Недавно в газете мелькнуло сообщение — одна предприимчивая москвичка купила за гроши ту самую почти развалившуюся избу в Березине, где жил Сергей, — и теперь толкает ее, «под Довлатова», за 30 тысяч долларов! Вот она, слава. Хоть бы часть таких денег, да при жизни!
Глава четырнадцатая. Подъемная сила
Чтобы оторваться от земли и улететь, нужна подъемная сила. И она уже действовала. После увольнения из «Костра» Довлатов работал на кладбище, ваял скульптуры вместе с каменотесами, промышлял и изготовлением памятников. Сооружение очередного человека-глыбы, Михаила Ломоносова, замечательно изображено им в «Чемодане». Все эти предотъездные шатания казались нам вызывающе-бессмысленными, особенно с близкого расстояния… Тут Довлатов уже начал всех утомлять. Но он уже был не тут. Вся возмутительная нелепость жизни уже нанизывалась на великолепный сюжет, самый острый и увлекательный, актуальнее которого и быть тогда не могло — сюжет эмиграции. Он уже начал складывать «Чемодан». И не знаю, как у кого, а у меня это — любимая его книга. Сюжет ее самый захватывающий: уход из этой жизни. С чем? С самыми драгоценными реликвиями прожитой жизни: «креповые финские носки», «номенклатурные полуботинки», «приличный двубортный костюм», «офицерский ремень», «куртка Фернана Леже», «поплиновая рубашка», «зимняя шапка», «шоферские перчатки»… Хотя законченной книгой «Чемодан» стал уже в Америке. А пока…

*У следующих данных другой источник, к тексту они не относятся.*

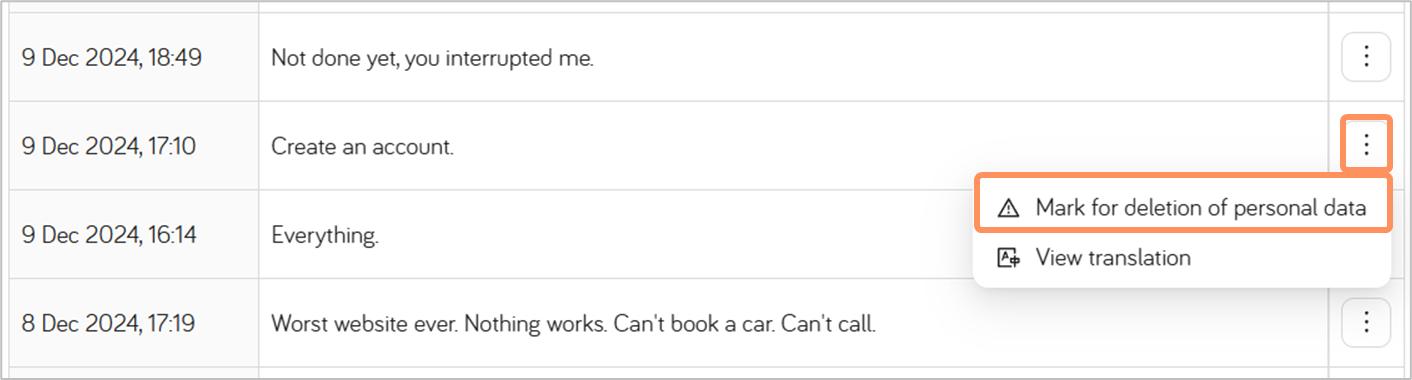Click the 9 Dec 2024, 17:10 timestamp
This screenshot has width=1412, height=380.
point(109,147)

В своем письме к Людмиле Штерн Елена Владимировна Набокова сообщает: «О вашем приятеле Сергее Довлатове. Я увидела в “Русской мысли” рекламу журнала “Время и мы”. В 14 номере объявлено: Сергей Довлатов. Два рассказа — лагерная жизнь с точки зрения вохровца (самиздат)”. Этот журнал, конечно, можно достать в Нью-Йорке». В журнале «Время и мы», выходящем в Тель-Авиве под редакцией Виктора Перельмана, появились рассказы «Голос» и «На что жалуетесь, сержант»? В 1978 году довлатовская «Невидимая книга» вышла в американском издательстве «Ардис». Судьба Довлатова таким образом была определена. Здесь — позор, нищета, жизнь на самоуничтожение, там — понимание, почет, достаток, самая высшая оценка, которой только может быть удостоен русский писатель за рубежом — тем более писатель с еще несложившейся судьбой. Вперед! Туда!
В пустоту. Это Довлатов тоже, с отчаянием, понимал: «Кому нужны мои рассказы в городе Чикаго?» Его мир, его читатели оставались тут — на Невском и Разъезжей, на Лиговке и улице Марата.
Но в «Ардисе» были изданы Николай Гумилев, Анна Ахматова, Осип Мандельштам, Андрей Платонов, Исаак Бабель, Владислав Ходасевич, Михаил Булгаков… И попасть в этот ряд гениальных изгоев — значило встать с ними вровень. Книги «Ардиса» мгновенно разлетались и раскупались в книжных магазинах Европы и Америки, тут же оказывались у славистов всего мира. Такой шанс ни один нормальный писатель не мог упустить. Во время приезда Карла Проффера в Ленинград в 1977 году Довлатов ему эту рукопись и передал: на книге стоит посвящение — «Карлу».
Вскоре рассказ Довлатова «По прямой» (часть будущей «Зоны») опубликовал журнал «Континент» (номер 11), основанный в 1974 году писателем Владимиром Максимовым в Париже. В те годы публикация за рубежом, без согласия советских властей, означала, как правило, полный запрет на публикации в России. И Довлатов не побоялся — или вынужден был? — на это пойти.